Note that after every operation the length of $$$s$$$ decreases by $$$1$$$.
How many different binary strings can Koa obtain by doing no more than $$$n-1$$$ (possibly zero) operations modulo $$$10^9+7$$$ ($$$1000000007$$$)?
Input Format:
The only line of input contains binary string $$$s$$$ ($$$1 \le |s| \le 10^6$$$). For all $$$i$$$ ($$$1 \le i \le |s|$$$) $$$s_i = 0$$$ or $$$s_i = 1$$$.
Output Format:
On a single line print the answer to the problem modulo $$$10^9+7$$$ ($$$1000000007$$$).
Note:
In the first sample Koa can obtain binary strings: $$$0$$$, $$$00$$$ and $$$000$$$.

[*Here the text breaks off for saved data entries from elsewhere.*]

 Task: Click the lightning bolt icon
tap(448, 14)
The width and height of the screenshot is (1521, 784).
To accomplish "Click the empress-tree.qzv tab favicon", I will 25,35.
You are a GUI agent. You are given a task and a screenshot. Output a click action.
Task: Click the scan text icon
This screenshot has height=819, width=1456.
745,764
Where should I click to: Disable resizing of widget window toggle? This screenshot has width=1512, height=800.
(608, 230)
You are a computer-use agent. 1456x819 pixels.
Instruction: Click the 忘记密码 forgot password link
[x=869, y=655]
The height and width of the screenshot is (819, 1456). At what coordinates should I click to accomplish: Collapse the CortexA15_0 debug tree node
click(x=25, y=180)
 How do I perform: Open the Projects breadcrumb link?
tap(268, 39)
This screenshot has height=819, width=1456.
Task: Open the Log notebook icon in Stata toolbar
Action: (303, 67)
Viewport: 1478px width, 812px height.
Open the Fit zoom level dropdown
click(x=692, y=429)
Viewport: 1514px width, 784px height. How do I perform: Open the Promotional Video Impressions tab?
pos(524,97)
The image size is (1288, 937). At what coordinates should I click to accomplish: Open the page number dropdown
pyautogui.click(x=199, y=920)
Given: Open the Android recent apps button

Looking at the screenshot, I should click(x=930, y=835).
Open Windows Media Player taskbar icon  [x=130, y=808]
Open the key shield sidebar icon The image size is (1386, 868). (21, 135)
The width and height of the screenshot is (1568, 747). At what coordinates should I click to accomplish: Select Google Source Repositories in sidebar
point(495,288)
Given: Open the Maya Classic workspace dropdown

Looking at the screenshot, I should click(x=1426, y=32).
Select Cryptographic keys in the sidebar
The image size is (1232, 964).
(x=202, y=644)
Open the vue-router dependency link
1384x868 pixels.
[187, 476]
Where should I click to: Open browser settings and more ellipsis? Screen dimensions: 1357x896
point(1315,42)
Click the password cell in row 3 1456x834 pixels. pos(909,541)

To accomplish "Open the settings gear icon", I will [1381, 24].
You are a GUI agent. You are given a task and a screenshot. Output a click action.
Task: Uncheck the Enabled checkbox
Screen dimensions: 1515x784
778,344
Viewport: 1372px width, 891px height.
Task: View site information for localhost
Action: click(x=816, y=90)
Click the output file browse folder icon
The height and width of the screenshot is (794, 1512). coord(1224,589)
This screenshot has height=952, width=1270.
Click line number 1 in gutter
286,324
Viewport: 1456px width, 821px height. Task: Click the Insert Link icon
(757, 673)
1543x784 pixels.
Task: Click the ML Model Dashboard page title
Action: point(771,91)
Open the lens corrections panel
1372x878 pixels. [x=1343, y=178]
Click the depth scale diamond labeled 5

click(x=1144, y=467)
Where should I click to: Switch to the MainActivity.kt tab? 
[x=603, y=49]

In the second sample Koa can obtain binary strings: $$$1$$$, $$$01$$$, $$$11$$$, $$$011$$$, $$$101$$$ and $$$0101$$$. For example:
- to obtain $$$01$$$ from $$$0101$$$ Koa can operate as follows: $$$0101 \rightarrow 0(10)1 \rightarrow 011 \rightarrow 0(11) \rightarrow 01$$$.
- to obtain $$$11$$$ from $$$0101$$$ Koa can operate as follows: $$$0101 \rightarrow (01)01 \rightarrow 101 \rightarrow 1(01) \rightarrow 11$$$.
Parentheses denote the two positions Koa selected in each operation.